Exercise prompt: Among the records that follow, count the lines with the string "each"; report only that count.
────────────────────
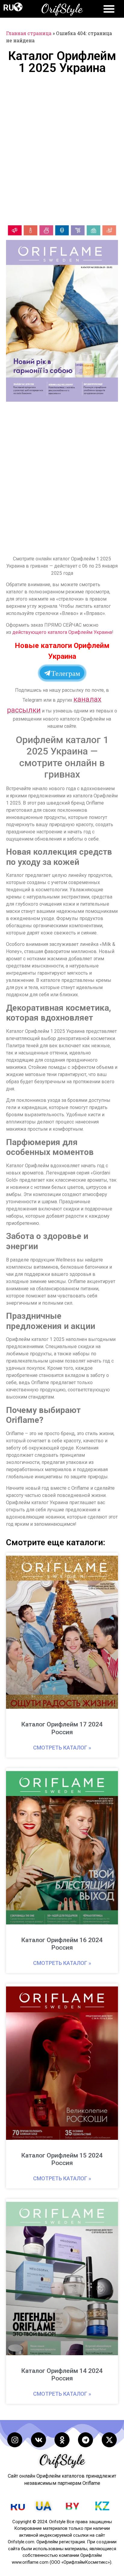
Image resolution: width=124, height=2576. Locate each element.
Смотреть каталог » (62, 1747)
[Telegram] (85, 2439)
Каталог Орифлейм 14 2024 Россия (62, 2374)
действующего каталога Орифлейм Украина (62, 632)
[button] (18, 6)
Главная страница (28, 33)
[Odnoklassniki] (62, 2439)
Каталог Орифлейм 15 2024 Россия (62, 2159)
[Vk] (38, 2439)
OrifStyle (61, 8)
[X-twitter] (109, 2439)
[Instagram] (14, 2439)
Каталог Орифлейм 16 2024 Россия (62, 1943)
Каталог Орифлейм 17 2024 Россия (62, 1728)
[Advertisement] (62, 149)
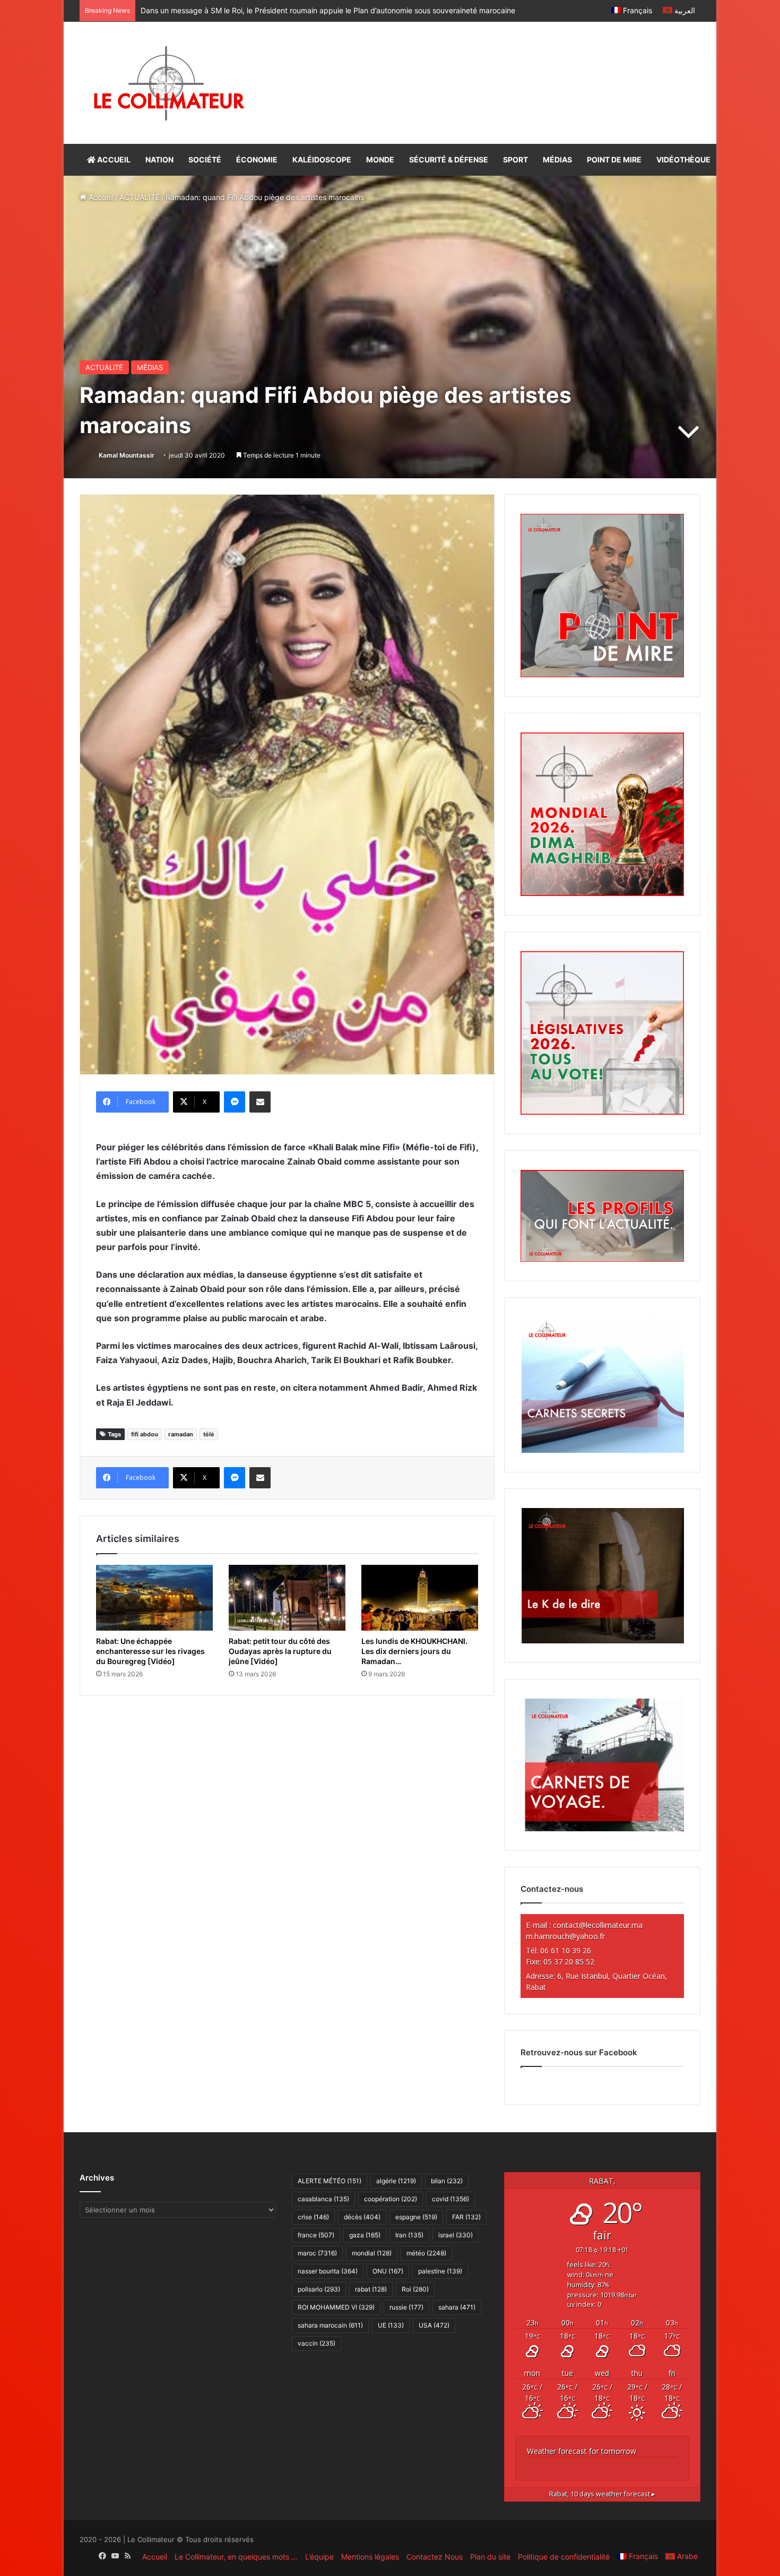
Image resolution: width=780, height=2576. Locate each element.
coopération (390, 2199)
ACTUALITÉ (139, 197)
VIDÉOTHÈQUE (683, 159)
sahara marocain (330, 2325)
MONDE (380, 159)
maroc (317, 2253)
────────────────────
Response to the task: 2